Objective: Lay out the entries starting at the line that contains "Where should I click to: Click the Virtual" and ending at the line that contains "pos(265,45)" as a Markdown table with the columns Number and Entry line, numbering each row and omitting blank lines.

Task data:
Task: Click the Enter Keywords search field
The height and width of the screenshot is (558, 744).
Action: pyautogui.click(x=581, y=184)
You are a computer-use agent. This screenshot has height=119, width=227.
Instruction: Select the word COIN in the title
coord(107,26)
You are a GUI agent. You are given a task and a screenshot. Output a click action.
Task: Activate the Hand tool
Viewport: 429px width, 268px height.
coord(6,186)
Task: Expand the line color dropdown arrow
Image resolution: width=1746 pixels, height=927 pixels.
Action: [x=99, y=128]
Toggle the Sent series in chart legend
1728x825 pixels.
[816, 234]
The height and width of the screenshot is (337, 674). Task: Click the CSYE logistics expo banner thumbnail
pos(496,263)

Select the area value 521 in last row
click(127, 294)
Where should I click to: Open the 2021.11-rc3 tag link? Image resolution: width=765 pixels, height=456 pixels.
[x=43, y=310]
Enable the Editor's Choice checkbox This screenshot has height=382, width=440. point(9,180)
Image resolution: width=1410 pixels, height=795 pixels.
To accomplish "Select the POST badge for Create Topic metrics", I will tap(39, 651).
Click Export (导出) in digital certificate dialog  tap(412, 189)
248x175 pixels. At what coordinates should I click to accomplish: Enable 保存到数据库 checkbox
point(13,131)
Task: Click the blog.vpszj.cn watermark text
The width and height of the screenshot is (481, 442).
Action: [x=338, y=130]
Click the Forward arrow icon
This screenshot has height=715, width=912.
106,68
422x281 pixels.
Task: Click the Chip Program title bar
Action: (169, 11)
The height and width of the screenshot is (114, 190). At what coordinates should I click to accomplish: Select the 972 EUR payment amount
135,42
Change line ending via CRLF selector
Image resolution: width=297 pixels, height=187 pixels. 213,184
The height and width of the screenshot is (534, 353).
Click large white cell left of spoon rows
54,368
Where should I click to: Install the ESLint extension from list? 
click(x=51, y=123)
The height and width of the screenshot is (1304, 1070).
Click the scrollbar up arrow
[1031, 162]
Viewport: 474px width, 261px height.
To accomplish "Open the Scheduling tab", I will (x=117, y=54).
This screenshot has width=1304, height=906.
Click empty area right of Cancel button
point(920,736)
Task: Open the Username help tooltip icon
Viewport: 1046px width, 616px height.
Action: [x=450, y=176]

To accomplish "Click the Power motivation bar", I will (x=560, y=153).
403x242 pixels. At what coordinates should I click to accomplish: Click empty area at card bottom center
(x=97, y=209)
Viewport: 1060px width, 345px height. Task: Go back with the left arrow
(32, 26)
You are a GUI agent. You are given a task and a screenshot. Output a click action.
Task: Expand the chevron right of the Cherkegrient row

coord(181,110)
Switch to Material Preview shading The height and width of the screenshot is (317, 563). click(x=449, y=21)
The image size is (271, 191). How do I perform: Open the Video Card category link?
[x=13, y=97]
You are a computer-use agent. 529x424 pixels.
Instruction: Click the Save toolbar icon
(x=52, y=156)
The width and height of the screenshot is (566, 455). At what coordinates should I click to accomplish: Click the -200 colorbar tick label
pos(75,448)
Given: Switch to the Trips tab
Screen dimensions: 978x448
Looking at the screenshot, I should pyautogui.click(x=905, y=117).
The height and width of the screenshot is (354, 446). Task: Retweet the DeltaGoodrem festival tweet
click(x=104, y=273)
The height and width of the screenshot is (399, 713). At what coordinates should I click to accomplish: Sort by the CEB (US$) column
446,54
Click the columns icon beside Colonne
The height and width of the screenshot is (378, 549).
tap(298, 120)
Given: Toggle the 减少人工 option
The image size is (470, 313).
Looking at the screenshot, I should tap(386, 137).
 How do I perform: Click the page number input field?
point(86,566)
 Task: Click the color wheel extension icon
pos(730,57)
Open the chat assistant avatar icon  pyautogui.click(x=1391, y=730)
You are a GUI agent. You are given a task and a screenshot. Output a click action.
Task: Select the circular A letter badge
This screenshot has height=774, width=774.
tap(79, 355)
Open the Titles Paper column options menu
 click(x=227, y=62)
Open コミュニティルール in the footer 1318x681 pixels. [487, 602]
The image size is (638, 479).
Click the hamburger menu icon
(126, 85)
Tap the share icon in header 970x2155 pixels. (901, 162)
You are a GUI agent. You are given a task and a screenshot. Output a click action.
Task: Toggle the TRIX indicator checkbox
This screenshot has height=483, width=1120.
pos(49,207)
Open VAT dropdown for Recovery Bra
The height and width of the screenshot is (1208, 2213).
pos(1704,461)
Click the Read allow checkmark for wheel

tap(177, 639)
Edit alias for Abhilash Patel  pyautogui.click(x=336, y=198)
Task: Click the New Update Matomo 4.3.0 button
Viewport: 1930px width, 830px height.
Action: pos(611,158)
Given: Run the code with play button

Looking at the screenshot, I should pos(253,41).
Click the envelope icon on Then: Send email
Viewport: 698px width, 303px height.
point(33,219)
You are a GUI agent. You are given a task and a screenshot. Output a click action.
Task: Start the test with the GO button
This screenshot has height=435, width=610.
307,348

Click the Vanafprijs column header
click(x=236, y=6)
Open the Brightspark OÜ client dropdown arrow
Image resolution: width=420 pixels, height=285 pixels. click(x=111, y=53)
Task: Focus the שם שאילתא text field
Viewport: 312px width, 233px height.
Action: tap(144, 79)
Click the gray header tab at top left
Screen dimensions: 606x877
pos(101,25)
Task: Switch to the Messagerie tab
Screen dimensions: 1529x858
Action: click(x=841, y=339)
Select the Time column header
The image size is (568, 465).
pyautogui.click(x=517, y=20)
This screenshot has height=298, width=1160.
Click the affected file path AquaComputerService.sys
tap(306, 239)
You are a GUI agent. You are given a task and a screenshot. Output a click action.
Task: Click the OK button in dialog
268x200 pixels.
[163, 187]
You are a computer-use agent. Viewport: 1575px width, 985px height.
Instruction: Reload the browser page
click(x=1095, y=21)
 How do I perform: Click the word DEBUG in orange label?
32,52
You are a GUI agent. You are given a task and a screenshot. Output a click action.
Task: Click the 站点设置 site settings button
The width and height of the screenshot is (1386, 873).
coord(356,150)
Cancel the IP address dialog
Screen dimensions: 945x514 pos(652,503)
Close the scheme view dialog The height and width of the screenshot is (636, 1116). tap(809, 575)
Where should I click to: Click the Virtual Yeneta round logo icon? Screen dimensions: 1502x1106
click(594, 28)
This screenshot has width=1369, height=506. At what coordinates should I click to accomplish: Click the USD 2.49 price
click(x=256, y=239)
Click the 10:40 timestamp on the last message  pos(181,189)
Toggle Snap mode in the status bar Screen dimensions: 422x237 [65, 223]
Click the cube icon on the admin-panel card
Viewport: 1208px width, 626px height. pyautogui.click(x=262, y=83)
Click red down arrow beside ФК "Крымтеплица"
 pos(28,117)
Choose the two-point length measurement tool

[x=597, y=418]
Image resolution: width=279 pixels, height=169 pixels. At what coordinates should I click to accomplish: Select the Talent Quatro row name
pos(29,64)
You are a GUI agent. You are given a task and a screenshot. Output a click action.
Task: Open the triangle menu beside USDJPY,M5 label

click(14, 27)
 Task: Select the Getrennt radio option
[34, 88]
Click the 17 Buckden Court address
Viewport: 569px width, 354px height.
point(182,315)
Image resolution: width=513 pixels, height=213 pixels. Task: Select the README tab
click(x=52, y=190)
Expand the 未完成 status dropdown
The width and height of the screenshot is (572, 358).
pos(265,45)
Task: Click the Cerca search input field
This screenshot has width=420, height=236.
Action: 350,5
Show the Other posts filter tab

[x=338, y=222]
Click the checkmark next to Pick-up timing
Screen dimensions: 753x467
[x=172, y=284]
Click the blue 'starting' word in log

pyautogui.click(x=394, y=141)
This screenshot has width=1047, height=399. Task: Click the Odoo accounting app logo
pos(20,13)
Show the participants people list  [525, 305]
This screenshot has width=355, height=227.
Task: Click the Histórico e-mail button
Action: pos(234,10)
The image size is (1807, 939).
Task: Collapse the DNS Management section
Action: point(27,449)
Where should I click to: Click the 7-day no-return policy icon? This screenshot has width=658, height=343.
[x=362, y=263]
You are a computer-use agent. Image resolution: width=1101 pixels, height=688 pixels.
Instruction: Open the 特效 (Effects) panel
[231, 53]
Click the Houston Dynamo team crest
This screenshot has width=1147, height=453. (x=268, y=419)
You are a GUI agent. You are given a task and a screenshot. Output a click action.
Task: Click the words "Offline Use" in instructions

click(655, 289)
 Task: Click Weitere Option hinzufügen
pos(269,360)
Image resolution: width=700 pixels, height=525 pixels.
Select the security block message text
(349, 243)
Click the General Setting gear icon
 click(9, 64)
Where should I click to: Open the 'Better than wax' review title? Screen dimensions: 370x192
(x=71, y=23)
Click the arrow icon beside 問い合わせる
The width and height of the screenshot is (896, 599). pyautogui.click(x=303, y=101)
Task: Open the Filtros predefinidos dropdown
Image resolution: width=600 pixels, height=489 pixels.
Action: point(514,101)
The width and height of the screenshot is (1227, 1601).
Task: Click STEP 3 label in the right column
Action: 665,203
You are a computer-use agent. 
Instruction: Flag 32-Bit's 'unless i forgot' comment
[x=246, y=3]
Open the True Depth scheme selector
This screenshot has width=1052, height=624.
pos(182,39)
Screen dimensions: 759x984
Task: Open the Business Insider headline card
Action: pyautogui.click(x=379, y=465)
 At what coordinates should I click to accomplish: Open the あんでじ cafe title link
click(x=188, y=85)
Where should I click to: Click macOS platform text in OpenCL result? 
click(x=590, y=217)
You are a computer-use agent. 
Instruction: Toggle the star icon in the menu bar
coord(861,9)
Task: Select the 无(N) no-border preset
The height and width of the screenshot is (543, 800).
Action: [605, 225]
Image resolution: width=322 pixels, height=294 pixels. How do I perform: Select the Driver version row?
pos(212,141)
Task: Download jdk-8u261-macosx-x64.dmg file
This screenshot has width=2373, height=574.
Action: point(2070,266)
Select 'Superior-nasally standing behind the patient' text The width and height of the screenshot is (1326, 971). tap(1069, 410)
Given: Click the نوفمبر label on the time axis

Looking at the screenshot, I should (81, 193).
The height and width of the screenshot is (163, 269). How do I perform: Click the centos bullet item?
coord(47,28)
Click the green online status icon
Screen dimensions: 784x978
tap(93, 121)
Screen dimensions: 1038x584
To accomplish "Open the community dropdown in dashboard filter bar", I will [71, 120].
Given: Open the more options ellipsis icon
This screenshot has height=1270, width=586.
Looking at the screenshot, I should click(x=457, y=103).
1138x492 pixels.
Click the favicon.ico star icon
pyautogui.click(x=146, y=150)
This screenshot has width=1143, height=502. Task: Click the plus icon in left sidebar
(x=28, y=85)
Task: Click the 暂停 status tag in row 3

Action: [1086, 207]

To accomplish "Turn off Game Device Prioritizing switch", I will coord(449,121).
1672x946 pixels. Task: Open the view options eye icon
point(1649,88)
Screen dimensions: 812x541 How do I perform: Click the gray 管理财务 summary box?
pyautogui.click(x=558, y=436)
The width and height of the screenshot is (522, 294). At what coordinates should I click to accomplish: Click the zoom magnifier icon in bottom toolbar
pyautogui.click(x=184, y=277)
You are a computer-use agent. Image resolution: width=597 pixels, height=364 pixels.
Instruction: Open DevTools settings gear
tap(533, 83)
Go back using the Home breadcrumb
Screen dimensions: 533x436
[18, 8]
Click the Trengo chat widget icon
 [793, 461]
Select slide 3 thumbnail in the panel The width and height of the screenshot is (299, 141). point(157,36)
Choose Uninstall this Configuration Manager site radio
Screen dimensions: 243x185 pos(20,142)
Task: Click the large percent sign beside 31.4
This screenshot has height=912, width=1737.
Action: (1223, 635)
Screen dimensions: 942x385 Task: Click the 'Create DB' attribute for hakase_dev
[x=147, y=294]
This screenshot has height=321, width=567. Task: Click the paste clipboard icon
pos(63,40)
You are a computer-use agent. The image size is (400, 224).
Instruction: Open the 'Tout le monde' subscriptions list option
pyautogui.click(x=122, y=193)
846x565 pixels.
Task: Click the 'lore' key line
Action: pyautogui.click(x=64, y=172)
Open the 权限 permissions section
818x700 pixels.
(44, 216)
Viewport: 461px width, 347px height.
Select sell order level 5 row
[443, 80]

Expected answer:
| Number | Entry line |
|---|---|
| 1 | Where should I click to: Click the Virtual Yeneta round logo icon? Screen dimensions: 1502x1106 |
| 2 | click(594, 28) |
| 3 | This screenshot has width=1369, height=506. At what coordinates should I click to accomplish: Click the USD 2.49 price |
| 4 | click(x=256, y=239) |
| 5 | Click the 10:40 timestamp on the last message  pos(181,189) |
| 6 | Toggle Snap mode in the status bar Screen dimensions: 422x237 [65, 223] |
| 7 | Click the cube icon on the admin-panel card |
| 8 | Viewport: 1208px width, 626px height. pyautogui.click(x=262, y=83) |
| 9 | Click red down arrow beside ФК "Крымтеплица" |
| 10 |  pos(28,117) |
| 11 | Choose the two-point length measurement tool |
| 12 | [x=597, y=418] |
| 13 | Image resolution: width=279 pixels, height=169 pixels. At what coordinates should I click to accomplish: Select the Talent Quatro row name |
| 14 | pos(29,64) |
| 15 | You are a GUI agent. You are given a task and a screenshot. Output a click action. |
| 16 | Task: Open the triangle menu beside USDJPY,M5 label |
| 17 | click(14, 27) |
| 18 |  Task: Select the Getrennt radio option |
| 19 | [34, 88] |
| 20 | Click the 17 Buckden Court address |
| 21 | Viewport: 569px width, 354px height. |
| 22 | point(182,315) |
| 23 | Image resolution: width=513 pixels, height=213 pixels. Task: Select the README tab |
| 24 | click(x=52, y=190) |
| 25 | Expand the 未完成 status dropdown |
| 26 | The width and height of the screenshot is (572, 358). |
| 27 | pos(265,45) |